Step 5 — Produce triage report

Use the Output Format below.

Output Format

Every triage produces this structured report:

## Network Collection Triage Report

**Date**: [date]
**Mode**: [Scan / Direct]

### Issue
[GitHub issue URL or CI failure link]

### Collection: [e.g. cisco.ios]
### Component: [module name, plugin, or CI infrastructure]
### Ansible Version: [e.g. stable-2.19 / devel]
### Connection Type: [network_cli / netconf / httpapi]

### Category
[Downstream fix / New feature / Bug report / Chore-CI / Test improvement]

### Severity: [Critical / Major / Minor / Trivial]
[Justification, including any escalators applied]

### Known Pattern Match
[Matched pattern name, OR "No known pattern — new issue"]

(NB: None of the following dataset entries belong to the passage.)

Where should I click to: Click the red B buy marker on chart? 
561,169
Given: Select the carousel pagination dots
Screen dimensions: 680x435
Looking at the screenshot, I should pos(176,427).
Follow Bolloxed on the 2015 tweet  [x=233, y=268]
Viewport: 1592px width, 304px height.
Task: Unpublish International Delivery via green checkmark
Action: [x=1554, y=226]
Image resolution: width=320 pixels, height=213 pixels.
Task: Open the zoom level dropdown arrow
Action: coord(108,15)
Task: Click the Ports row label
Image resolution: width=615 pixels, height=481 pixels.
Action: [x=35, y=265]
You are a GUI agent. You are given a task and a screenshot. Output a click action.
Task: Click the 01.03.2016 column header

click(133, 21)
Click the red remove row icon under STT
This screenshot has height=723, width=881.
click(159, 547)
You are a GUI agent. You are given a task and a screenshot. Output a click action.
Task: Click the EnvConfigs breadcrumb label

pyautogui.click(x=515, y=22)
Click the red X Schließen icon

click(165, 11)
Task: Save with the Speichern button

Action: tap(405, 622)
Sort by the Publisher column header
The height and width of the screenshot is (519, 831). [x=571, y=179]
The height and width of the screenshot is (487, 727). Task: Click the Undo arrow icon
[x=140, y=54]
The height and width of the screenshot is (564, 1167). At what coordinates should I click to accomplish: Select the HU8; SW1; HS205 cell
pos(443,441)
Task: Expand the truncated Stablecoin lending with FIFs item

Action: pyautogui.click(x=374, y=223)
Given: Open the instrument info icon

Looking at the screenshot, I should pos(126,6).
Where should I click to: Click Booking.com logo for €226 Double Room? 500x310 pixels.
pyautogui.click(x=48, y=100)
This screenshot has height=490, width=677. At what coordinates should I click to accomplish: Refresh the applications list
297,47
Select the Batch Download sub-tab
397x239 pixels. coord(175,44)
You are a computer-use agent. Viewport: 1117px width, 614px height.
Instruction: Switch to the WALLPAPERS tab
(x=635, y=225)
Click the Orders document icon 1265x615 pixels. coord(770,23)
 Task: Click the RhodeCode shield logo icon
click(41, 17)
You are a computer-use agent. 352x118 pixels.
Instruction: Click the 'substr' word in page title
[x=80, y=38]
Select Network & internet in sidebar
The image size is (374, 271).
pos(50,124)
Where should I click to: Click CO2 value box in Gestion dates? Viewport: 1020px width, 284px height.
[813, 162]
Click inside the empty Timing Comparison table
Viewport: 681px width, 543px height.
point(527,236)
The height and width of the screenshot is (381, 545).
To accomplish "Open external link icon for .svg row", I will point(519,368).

### Cross-Collection Impact
[None / List of affected collections / Cascade event detected]

### Root Cause
[Technical explanation if identified]

### Recommended Resolution
[Specific action: cut release, fix in PR #N, add meta: reset_connection, etc.]

JSON Output Schema

The JSON output file follows this structure. A separate dashboard frontend can load this file to render a visual report.

{
  "metadata": {
    "date": "2026-05-20",
    "mode": "scan",
    "period_days": 14,
    "collections_scanned": ["cisco.ios", "cisco.iosxr", "..."],
    "skill_version": "1.0"
  },
  "summary": {
    "total_items": 11,
    "by_type": { "pull_request": 8, "issue": 3 },
    "by_severity": { "critical": 1, "major": 3, "minor": 5, "trivial": 2 },
    "by_category": { "bug": 2, "downstream_fix": 3, "feature": 2, "test_infra": 2, "chore": 2 },
    "cross_collection_signals": 1
  },
  "items": [
    {
      "number": 1,
      "github_url": "https://github.com/ansible-collections/cisco.ios/pull/1325",
      "type": "pull_request",
      "title": "...",
      "collection": "cisco.ios",
      "component": "ios_vlans",
      "category": "downstream_fix",
      "severity": "major",
      "severity_justification": "...",
      "escalators_applied": [],
      "known_pattern_match": null,
      "cross_collection_impact": "none",
      "root_cause": "...",
      "recommended_action": "..."
    }
  ],
  "signals": [
    {
      "type": "cascade",
      "title": "netcommon breakage affecting 3 collections",
      "description": "...",
      "affected_collections": ["cisco.ios", "cisco.iosxr", "arista.eos"]
    }
  ],
  "priority_actions": [
    {
      "priority": "critical",
      "description": "Cut ansible.netcommon release to unblock downstream CI",
      "related_items": [1, 5]
    }
  ]
}

Generate JSON for scan mode always. For direct mode, output the single item's triage report in markdown (using the Output Format above) unless the user specifically asks for JSON.

Error Handling

gh not authenticated: Run gh auth status. If not logged in, inform user to run gh auth login and stop.
Rate limiting: GitHub API has rate limits. If hitting limits during scan mode, space out requests or reduce the repo list to critical collections first (netcommon, utils, ios, iosxr, nxos, eos).
Empty results: If no open bugs or PRs are found for a repo, skip it silently. If ALL repos return empty, report "No open items found across network collections" and confirm the time window.
Repo not found: If gh returns a 404 for a repo, skip it and note the skip in the output. The repo may have been renamed or archived.